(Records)

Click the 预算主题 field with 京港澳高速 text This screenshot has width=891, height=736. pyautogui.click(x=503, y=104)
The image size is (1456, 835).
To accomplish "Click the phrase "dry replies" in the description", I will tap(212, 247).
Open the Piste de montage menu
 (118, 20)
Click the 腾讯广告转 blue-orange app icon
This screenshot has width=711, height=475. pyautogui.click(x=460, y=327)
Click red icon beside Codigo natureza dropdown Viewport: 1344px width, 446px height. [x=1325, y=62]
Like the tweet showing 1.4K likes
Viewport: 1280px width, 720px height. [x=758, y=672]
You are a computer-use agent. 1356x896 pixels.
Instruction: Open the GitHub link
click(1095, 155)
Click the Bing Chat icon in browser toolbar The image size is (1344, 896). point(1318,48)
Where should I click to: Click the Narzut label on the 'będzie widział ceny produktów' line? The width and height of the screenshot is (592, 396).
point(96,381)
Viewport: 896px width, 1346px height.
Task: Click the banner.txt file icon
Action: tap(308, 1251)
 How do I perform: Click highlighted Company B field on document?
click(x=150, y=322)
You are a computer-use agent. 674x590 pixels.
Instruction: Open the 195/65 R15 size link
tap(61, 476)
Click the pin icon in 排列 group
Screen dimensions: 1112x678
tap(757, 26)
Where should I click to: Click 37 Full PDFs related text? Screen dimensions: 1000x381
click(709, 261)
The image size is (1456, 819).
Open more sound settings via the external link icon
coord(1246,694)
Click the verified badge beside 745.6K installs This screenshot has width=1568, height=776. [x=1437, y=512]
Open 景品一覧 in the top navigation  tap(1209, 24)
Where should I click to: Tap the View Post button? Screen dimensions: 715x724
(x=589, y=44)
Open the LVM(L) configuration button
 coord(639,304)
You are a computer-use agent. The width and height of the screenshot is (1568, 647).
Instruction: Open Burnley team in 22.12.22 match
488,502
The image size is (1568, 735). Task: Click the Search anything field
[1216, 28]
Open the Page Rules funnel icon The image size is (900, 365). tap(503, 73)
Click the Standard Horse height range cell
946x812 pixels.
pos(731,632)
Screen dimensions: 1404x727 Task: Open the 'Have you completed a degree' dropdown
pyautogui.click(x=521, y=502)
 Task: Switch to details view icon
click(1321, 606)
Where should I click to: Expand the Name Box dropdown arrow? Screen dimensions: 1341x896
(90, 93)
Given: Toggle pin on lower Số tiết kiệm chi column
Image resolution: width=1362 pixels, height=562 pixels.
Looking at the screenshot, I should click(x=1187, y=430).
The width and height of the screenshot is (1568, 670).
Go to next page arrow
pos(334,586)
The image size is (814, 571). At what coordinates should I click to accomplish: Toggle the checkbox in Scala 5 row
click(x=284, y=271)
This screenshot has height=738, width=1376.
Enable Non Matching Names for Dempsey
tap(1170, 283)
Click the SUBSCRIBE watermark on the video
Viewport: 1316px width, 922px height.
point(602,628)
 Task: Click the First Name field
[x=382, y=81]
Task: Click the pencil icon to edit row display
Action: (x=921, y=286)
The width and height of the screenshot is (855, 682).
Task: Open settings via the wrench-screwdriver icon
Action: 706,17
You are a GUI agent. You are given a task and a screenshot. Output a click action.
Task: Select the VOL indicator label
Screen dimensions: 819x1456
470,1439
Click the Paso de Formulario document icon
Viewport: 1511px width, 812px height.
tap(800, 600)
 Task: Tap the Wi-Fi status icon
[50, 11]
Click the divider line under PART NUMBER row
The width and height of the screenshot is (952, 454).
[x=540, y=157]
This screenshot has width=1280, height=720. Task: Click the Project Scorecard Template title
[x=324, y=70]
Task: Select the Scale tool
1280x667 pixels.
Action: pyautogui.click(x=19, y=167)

= Problem requirements =
Render the records above as a JSON list of strings with one string per line, omitting blank lines.

= Output =
[
  "Click the 预算主题 field with 京港澳高速 text This screenshot has width=891, height=736. pyautogui.click(x=503, y=104)",
  "The image size is (1456, 835).",
  "To accomplish \"Click the phrase \"dry replies\" in the description\", I will tap(212, 247).",
  "Open the Piste de montage menu",
  " (118, 20)",
  "Click the 腾讯广告转 blue-orange app icon",
  "This screenshot has width=711, height=475. pyautogui.click(x=460, y=327)",
  "Click red icon beside Codigo natureza dropdown Viewport: 1344px width, 446px height. [x=1325, y=62]",
  "Like the tweet showing 1.4K likes",
  "Viewport: 1280px width, 720px height. [x=758, y=672]",
  "You are a computer-use agent. 1356x896 pixels.",
  "Instruction: Open the GitHub link",
  "click(1095, 155)",
  "Click the Bing Chat icon in browser toolbar The image size is (1344, 896). point(1318,48)",
  "Where should I click to: Click the Narzut label on the 'będzie widział ceny produktów' line? The width and height of the screenshot is (592, 396).",
  "point(96,381)",
  "Viewport: 896px width, 1346px height.",
  "Task: Click the banner.txt file icon",
  "Action: tap(308, 1251)",
  " How do I perform: Click highlighted Company B field on document?",
  "click(x=150, y=322)",
  "You are a computer-use agent. 674x590 pixels.",
  "Instruction: Open the 195/65 R15 size link",
  "tap(61, 476)",
  "Click the pin icon in 排列 group",
  "Screen dimensions: 1112x678",
  "tap(757, 26)",
  "Where should I click to: Click 37 Full PDFs related text? Screen dimensions: 1000x381",
  "click(709, 261)",
  "The image size is (1456, 819).",
  "Open more sound settings via the external link icon",
  "coord(1246,694)",
  "Click the verified badge beside 745.6K installs This screenshot has width=1568, height=776. [x=1437, y=512]",
  "Open 景品一覧 in the top navigation  tap(1209, 24)",
  "Where should I click to: Tap the View Post button? Screen dimensions: 715x724",
  "(x=589, y=44)",
  "Open the LVM(L) configuration button",
  " coord(639,304)",
  "You are a computer-use agent. The width and height of the screenshot is (1568, 647).",
  "Instruction: Open Burnley team in 22.12.22 match",
  "488,502",
  "The image size is (1568, 735). Task: Click the Search anything field",
  "[1216, 28]",
  "Open the Page Rules funnel icon The image size is (900, 365). tap(503, 73)",
  "Click the Standard Horse height range cell",
  "946x812 pixels.",
  "pos(731,632)",
  "Screen dimensions: 1404x727 Task: Open the 'Have you completed a degree' dropdown",
  "pyautogui.click(x=521, y=502)",
  " Task: Switch to details view icon",
  "click(1321, 606)",
  "Where should I click to: Expand the Name Box dropdown arrow? Screen dimensions: 1341x896",
  "(90, 93)",
  "Given: Toggle pin on lower Số tiết kiệm chi column",
  "Image resolution: width=1362 pixels, height=562 pixels.",
  "Looking at the screenshot, I should click(x=1187, y=430).",
  "The width and height of the screenshot is (1568, 670).",
  "Go to next page arrow",
  "pos(334,586)",
  "The image size is (814, 571). At what coordinates should I click to accomplish: Toggle the checkbox in Scala 5 row",
  "click(x=284, y=271)",
  "This screenshot has height=738, width=1376.",
  "Enable Non Matching Names for Dempsey",
  "tap(1170, 283)",
  "Click the SUBSCRIBE watermark on the video",
  "Viewport: 1316px width, 922px height.",
  "point(602,628)",
  " Task: Click the First Name field",
  "[x=382, y=81]",
  "Task: Click the pencil icon to edit row display",
  "Action: (x=921, y=286)",
  "The width and height of the screenshot is (855, 682).",
  "Task: Open settings via the wrench-screwdriver icon",
  "Action: 706,17",
  "You are a GUI agent. You are given a task and a screenshot. Output a click action.",
  "Task: Select the VOL indicator label",
  "Screen dimensions: 819x1456",
  "470,1439",
  "Click the Paso de Formulario document icon",
  "Viewport: 1511px width, 812px height.",
  "tap(800, 600)",
  " Task: Tap the Wi-Fi status icon",
  "[50, 11]",
  "Click the divider line under PART NUMBER row",
  "The width and height of the screenshot is (952, 454).",
  "[x=540, y=157]",
  "This screenshot has width=1280, height=720. Task: Click the Project Scorecard Template title",
  "[x=324, y=70]",
  "Task: Select the Scale tool",
  "1280x667 pixels.",
  "Action: pyautogui.click(x=19, y=167)"
]